Assignment: One part of the entries below is wanted: the lines from the one containing "Task: Click the article" through the one containing "Task: Select the Latest". Write those out exactly and nothing else.

Supplied entries:
☆ ☆ ☆ ☆

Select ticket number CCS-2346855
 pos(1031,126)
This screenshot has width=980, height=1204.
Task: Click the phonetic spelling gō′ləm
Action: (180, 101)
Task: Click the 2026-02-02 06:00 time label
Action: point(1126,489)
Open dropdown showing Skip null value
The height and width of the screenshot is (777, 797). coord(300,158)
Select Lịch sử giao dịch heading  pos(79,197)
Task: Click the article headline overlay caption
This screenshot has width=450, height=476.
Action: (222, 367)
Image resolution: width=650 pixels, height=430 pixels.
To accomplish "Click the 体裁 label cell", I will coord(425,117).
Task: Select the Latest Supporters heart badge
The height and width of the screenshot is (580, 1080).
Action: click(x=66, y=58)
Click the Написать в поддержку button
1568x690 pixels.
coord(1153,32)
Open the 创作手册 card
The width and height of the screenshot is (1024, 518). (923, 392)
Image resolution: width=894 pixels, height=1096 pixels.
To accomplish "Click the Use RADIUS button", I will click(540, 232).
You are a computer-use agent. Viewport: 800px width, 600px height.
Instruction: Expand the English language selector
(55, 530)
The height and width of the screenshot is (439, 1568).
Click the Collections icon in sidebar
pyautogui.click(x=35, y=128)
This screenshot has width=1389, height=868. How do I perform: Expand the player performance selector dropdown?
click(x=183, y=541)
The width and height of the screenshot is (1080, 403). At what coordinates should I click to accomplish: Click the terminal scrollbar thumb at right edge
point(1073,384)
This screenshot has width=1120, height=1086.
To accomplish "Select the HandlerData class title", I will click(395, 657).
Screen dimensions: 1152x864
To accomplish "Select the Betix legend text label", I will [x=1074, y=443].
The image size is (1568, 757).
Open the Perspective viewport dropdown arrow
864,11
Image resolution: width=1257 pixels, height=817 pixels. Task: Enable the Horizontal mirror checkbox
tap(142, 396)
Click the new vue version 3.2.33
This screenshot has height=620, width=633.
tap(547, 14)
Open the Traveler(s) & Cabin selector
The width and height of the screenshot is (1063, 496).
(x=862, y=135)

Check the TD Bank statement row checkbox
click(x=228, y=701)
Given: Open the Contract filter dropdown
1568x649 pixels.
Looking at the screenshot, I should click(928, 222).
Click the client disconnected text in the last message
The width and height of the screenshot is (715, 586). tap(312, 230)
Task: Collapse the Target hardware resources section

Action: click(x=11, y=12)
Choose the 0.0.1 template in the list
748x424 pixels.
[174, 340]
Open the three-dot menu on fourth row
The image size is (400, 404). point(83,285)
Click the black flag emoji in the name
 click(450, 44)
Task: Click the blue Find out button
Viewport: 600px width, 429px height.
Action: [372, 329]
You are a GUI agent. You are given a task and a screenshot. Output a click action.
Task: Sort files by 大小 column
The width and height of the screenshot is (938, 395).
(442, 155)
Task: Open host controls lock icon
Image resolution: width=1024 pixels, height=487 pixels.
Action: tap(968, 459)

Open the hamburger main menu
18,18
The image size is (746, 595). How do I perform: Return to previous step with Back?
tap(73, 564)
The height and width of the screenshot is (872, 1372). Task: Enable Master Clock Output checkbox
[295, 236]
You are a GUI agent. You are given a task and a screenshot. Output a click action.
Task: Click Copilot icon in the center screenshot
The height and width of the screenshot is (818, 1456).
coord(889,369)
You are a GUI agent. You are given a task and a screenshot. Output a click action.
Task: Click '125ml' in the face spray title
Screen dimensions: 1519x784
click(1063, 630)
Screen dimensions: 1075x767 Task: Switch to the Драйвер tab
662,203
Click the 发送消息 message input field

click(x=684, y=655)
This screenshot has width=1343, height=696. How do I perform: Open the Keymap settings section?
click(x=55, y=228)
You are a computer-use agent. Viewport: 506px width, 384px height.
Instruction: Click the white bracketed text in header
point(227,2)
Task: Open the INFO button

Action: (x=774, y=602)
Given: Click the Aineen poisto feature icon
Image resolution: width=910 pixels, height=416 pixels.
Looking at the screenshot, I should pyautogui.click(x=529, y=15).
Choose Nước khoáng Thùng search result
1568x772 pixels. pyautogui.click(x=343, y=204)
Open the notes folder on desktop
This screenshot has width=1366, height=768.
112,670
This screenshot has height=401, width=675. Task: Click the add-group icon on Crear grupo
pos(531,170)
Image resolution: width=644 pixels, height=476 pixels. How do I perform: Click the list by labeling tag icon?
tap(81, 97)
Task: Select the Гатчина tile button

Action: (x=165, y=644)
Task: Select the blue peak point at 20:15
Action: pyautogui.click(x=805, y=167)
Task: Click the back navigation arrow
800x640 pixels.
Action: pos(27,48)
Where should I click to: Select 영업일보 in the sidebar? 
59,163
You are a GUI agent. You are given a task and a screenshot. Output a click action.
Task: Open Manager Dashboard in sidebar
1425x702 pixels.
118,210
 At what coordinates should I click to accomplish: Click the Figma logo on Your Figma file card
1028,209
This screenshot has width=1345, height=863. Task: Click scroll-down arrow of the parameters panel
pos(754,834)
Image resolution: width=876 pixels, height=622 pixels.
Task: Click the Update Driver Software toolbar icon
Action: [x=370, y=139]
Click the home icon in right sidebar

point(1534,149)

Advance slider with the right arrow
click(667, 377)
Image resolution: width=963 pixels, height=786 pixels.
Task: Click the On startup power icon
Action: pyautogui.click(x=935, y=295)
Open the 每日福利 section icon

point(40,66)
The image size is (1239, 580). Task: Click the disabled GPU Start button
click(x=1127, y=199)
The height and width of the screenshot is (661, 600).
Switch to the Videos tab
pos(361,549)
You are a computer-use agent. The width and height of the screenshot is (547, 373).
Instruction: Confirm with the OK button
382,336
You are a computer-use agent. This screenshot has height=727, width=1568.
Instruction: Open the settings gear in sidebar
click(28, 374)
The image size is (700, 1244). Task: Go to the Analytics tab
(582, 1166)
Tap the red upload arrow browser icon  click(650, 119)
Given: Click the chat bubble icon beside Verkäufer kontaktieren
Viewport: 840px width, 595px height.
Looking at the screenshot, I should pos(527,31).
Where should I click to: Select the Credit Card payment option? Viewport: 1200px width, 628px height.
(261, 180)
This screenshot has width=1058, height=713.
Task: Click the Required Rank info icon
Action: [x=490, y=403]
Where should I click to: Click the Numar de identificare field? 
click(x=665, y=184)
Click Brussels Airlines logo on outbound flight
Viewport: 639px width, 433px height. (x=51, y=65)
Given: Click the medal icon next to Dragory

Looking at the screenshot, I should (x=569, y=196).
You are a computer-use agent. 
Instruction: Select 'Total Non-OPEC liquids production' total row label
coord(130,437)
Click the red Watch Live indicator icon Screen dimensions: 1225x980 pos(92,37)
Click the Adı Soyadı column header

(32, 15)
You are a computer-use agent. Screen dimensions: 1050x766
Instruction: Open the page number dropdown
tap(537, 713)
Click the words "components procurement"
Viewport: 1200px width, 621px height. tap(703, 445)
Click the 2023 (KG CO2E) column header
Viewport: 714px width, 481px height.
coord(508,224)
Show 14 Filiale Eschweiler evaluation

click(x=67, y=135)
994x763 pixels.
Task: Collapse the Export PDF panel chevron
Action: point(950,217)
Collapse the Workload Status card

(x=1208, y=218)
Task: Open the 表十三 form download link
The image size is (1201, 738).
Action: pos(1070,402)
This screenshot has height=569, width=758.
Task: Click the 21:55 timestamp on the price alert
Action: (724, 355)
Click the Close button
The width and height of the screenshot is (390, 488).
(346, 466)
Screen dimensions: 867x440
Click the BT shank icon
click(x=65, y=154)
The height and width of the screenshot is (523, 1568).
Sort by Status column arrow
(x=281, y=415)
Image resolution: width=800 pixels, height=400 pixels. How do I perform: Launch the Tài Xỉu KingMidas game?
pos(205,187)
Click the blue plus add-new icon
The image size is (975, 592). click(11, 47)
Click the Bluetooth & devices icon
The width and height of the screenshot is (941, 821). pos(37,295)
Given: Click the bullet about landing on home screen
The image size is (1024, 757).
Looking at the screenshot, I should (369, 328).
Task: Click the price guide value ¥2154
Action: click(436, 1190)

☆ ☆ ☆ ☆

Task answer:
Task: Click the article headline overlay caption
This screenshot has width=450, height=476.
Action: (222, 367)
Image resolution: width=650 pixels, height=430 pixels.
To accomplish "Click the 体裁 label cell", I will coord(425,117).
Task: Select the Latest Supporters heart badge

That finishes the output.